9 For the longer sample period, a positive or negative correlation of at least two standard errors from zero would require an absolute value in excess of 0.40 and, for the shorter period, at least an absolute value in excess of 0.58.
10 I cannot interpret these results in any causal way. Obviously, the negative coefficient could just as easily represent investors pursuing opportunities in countries which Finance scholars systematically neglect. But that gives scholarship too much credit; most likely, the observed association is spurious or due to an omitted-variables bias.
11 The median citation half-life—or, the age of an article that accounts for the median citation during a year—is in excess of eight years for the top four Finance journals, according to the Thomson Reuters’ Journal Citation Reports. See http://thomsonreuters.com/journal-citation-reports/ .

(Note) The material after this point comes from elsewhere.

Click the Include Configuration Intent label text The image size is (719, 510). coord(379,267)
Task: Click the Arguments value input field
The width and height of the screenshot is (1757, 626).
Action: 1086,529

12 The distributions of average annual cumulative citations per publication are positively skewed. In 1997, for example, the Journal of Finance published Rafael La Porta, Florencio Lopez-de-Silanes, Andrei Shleifer, and Robert Vishny’s “Legal Determinants of External Finance,” which accrued 97.12 average annual cumulative citations through 2014. In 2000, the Journal of Financial Economics study by Stijn Claessens, Joseph Fan, and Larry Lang, “The Separation of Ownership and Control in East Asian Corporations,” has yielded 65.04 average annual cumulative citations through 2014.
13 That is, among the 2,015 co-authorships involving non-US-based scholars, 694 focused on non-US topics and 1,282, on US-based topics. The ratio of 1,282 to 694 is 1.85. In contrast, among the 8,768 co-authorships involving US-based scholars, 7,447 focused on US topics and 1,321 on non-US-based topics. This is a ratio of 1,321 to 7,447, or 0.18.
14 A casual web-based search of academic subscriptions to Worldscope or Datastream yielded over 100 universities as subscribers as of early 2015. I judged named universities as subscribers if they had designed a site describing the database with access to manuals and data definitions for their respective users.